■ Text to read
○ ○ ○

What is Instagram?
Instagram is a social media platform focused on sharing photos and short videos. Users can upload media, apply filters, add captions, follow other users, and engage through likes, comments, and direct messages.
Over time, it has expanded to include features such as stories, reels, live streaming, and recommendations.
In this chapter, we will walk through the high-level design of a photo-sharing platform like Instagram.
While Instagram supports a wide range of features including direct messaging, Reels, and Stories, this article will primarily focus on the core functionality of photo and video sharing.
Let’s start by clarifying the requirements.
1. Requirement Clarification
Before diving into the design, lets outline the functional and non-functional requirements.
Functional Requirements
- Users can upload photos and videos.
- Users can add captions to their posts.
- Users can follow/unfollow other users.
- Users can like, share, and comment on posts.
- Support for multiple images/videos in a single post (carousel).
- Users can view a personalized feed consisting of posts from accounts they follow.
- Users can search by username and hashtag.
Out of Scope
- Direct messaging.
- Short-form video content (Reels).
- Push Notifications for likes, comments, and follows.
Non Functional Requirements
- Low Latency: The feed should load fast (~100ms).
- High Availability: The system should be available 24/7 with minimal downtime.
- Eventual Consistency: A slight delay in users seeing the latest posts from accounts they follow is acceptable.
- High Scalability: Handle millions of concurrent users and billions of posts.
- High Durability: The uploaded photos/videos shouldn’t be lost.
2. Capacity Estimation
User Base
- Total Monthly Active Users (MAUs): 2 billion
- Daily Active Users (DAUs): → 500 million users/day
Estimating Read & Write Requests
Post Uploads (Writes)
- 100M media uploads/day
- Each upload generates metadata writes (DB + cache)
- Total write requests: 100M uploads + 100M metadata writes = 200M writes/day
Feed Reads
- Assume an average user scrolls through 100 posts per session
- 500 million DAUs × 100 posts viewed = 50B feed requests/day
- Assuming 80% of feed reads are served from cache, backend reads = 10B DB reads/day
Estimating Storage Requirements
Assumptions
- 20% of DAUs (100M) upload media every day
- 80% of uploads are photos, 20% are videos
- Average photo size: 1MB
- Average video size: 10 MB
Daily Storage Calculation
- Photos: (100M × 80%) × 1 MB = 80 TB/day
- Videos: (100M × 20%) × 10 MB = 200 TB/day
- Total storage per day: 280 TB/day
Database Storage
- Metadata per post: ~500 bytes (caption, timestamp, author, engagement counts)
- Total posts in a year: 100M × 365 = 36B posts
- Metadata storage per year: 90 TB/year
Caching Requirements
- Hot cache size: Store recent & popular 1 billion posts
- Assume each cached post takes 2 KB (post data + engagement counts)

○ ○ ○

■ Dataset extract
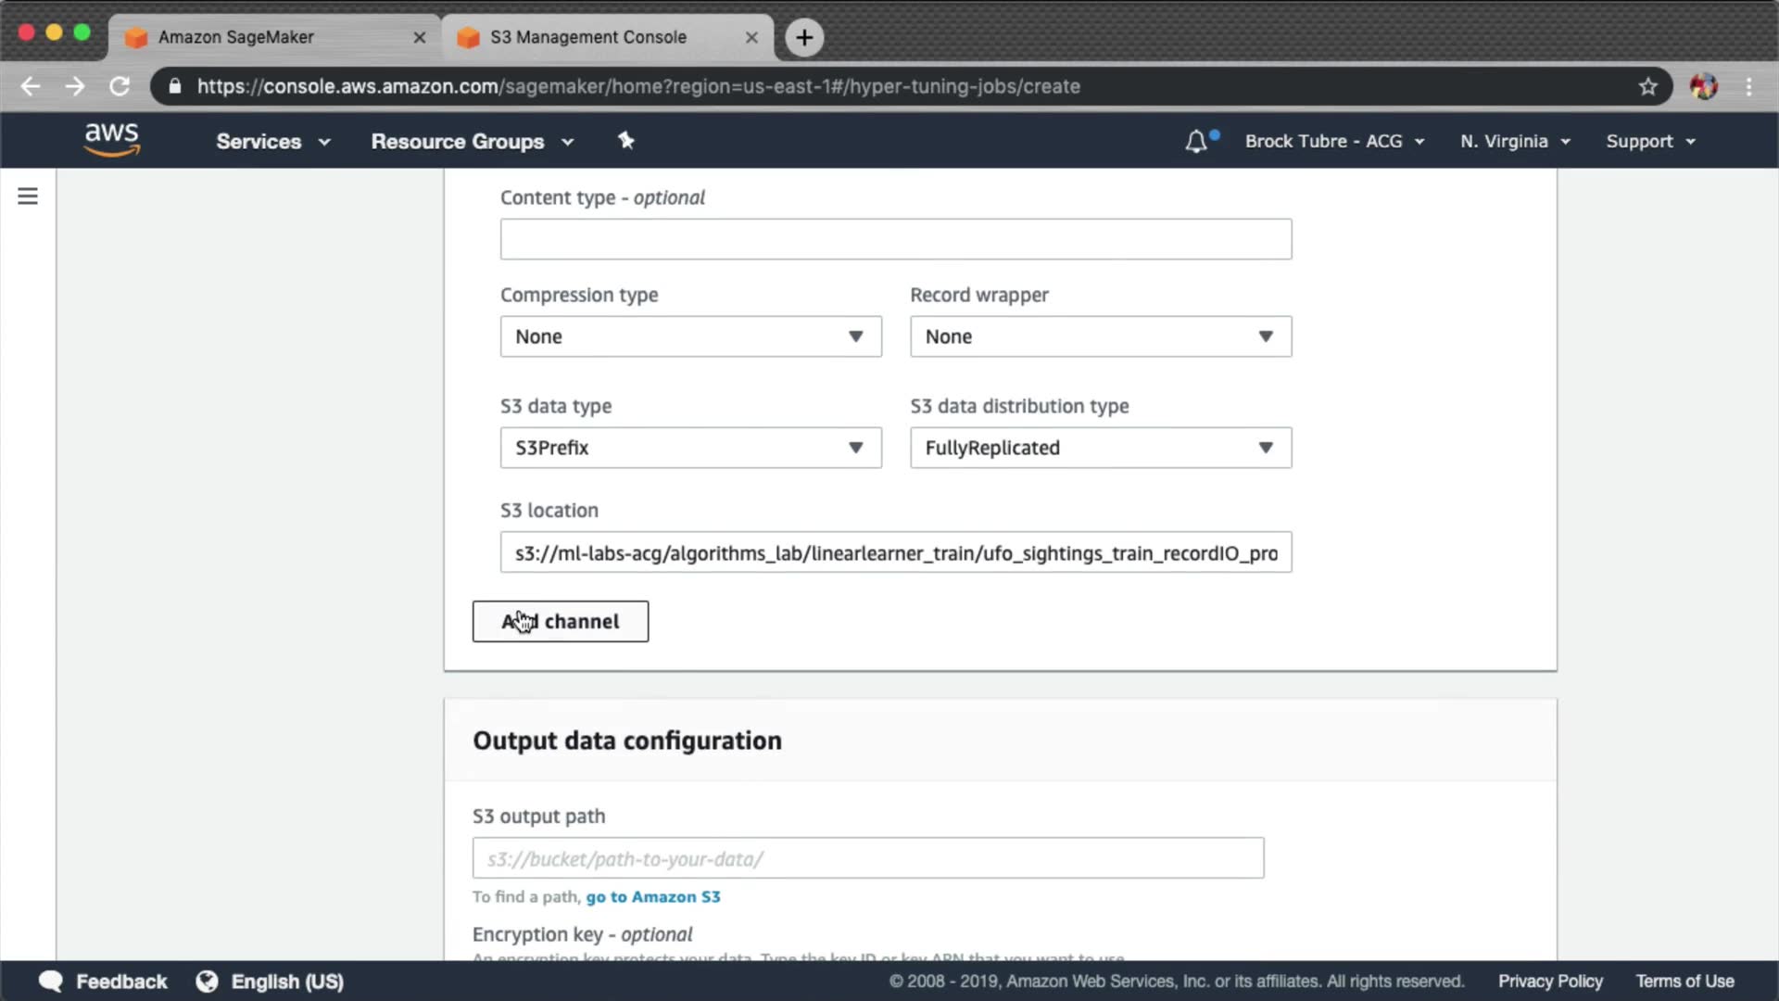Reload the page using refresh icon

120,86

○ ○ ○

■ Task description
Repeat the Instagram design article, starting with "- High Availability: The" and going on through "billions of posts.", but swap every "users" for "people".

■ The solution
- High Availability: The system should be available 24/7 with minimal downtime.
- Eventual Consistency: A slight delay in people seeing the latest posts from accounts they follow is acceptable.
- High Scalability: Handle millions of concurrent people and billions of posts.